Love Forecast is a 2015 South Korean romantic comedy film co-written and directed by Park Jin-pyo. Starring Lee Seung-gi and Moon Chae-won, the film depicts the relationship between men and women as being as delicate and complex as the weather.

==Synopsis==
Weather reporter Kim Hyun-woo (Moon Chae-won) is known for her beauty and elegance on television, but off-screen, she drinks and swears a lot. Hyun-woo has been friends for 18 years with Kang Joon-soo (Lee Seung-gi), a mild-mannered elementary school teacher who gives too much of himself in his relationships but always ends up getting dumped. Joon-soo has secretly loved Hyun-woo for years, but she claims she doesn't feel any sexual attraction between them, and he's had to stand by and watch while she fawns over married colleague Lee Dong-jin (Lee Seo-jin) and goes on a blind date with nice but boring photographer Yeom Hyo-bong(Jung Joon-young). Fate turns out that the childhood friends are destined together.

==Cast==

- Lee Seung-gi as Kang Joon-soo
- Moon Chae-won as Kim Hyun-woo
  - Hong Hwa-ri as young Hyun-woo
- Lee Seo-jin as Lee Dong-jin
- Jung Joon-young as Yeom Hyo-bong/Andrew
- Go Yoon as Jae-joong
- Lizzy as Min-ah
- Ryu Hwa-young as Hee-jin
- Park Si-eun as Joon-hee
- Ha Kyeong-min as Han Seong-gu
- Park Eun-ji as Cha Myung-sun
- Nam Neung-mi as Bath house granny
- Hong Seong-heun as Man at amusement park
- Song Young-chang as Headquarters director
- Im Jong-yoon as General manager

===Cameo appearance===
- Im Ha-ryong as Principal
- Kim Kap-soo as Joon-soo's father
- Lee Kyung-jin as Joon-soo's mother
- Kim Bu-seon as Hyun-woo's mother
- Kim Kwang-kyu as Man in Hongdae without an office
- Hong Seok-cheon as My Thai China restaurant owner
- Kim So-yeon as Joon-soo's ex-girlfriend 1
- Son Ga-in as Joon-soo's ex-girlfriend 2

==Production==
This was Lee Seung-gi's film debut, and his onscreen reunion with Moon Chae-won after the television series Brilliant Legacy in 2009.

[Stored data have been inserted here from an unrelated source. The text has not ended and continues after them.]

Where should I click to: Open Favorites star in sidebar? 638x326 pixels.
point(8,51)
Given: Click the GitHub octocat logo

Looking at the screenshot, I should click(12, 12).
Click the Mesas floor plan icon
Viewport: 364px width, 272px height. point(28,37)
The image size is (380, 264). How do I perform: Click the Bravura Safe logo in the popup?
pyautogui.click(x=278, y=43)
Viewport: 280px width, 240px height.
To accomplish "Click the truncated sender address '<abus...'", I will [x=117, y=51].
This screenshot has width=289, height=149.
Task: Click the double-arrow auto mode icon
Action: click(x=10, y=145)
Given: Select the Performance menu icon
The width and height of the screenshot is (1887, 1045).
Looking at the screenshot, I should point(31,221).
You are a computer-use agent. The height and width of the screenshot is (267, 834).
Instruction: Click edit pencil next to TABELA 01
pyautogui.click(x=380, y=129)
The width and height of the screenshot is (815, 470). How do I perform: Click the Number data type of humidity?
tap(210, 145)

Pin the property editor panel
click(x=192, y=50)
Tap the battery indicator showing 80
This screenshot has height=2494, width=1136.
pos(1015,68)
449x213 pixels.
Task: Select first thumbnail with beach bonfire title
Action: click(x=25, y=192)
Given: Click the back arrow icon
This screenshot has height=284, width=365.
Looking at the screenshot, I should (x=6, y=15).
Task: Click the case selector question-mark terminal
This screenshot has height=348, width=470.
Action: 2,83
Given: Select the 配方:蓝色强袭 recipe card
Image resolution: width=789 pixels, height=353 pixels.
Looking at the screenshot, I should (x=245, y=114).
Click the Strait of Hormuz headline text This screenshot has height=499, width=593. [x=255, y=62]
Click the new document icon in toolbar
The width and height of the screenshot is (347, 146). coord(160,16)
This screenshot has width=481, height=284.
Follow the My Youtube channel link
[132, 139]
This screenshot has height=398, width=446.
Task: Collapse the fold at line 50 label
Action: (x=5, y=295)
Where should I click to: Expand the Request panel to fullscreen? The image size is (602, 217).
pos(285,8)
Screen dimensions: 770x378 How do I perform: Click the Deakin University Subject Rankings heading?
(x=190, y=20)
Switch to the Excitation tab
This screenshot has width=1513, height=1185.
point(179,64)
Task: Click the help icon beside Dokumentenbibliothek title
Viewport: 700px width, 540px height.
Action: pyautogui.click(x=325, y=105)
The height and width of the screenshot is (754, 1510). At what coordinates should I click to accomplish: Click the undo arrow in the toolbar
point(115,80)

Love Forecast began filming in July 2014, and the shoot wrapped on November 9, 2014.

==Box office==
Love Forecast was released on January 15, 2015. It opened at second place on the South Korean box office, grossing from 972,000 admissions in its first five days. As of February 5, it has grossed from 1,892,125 admissions.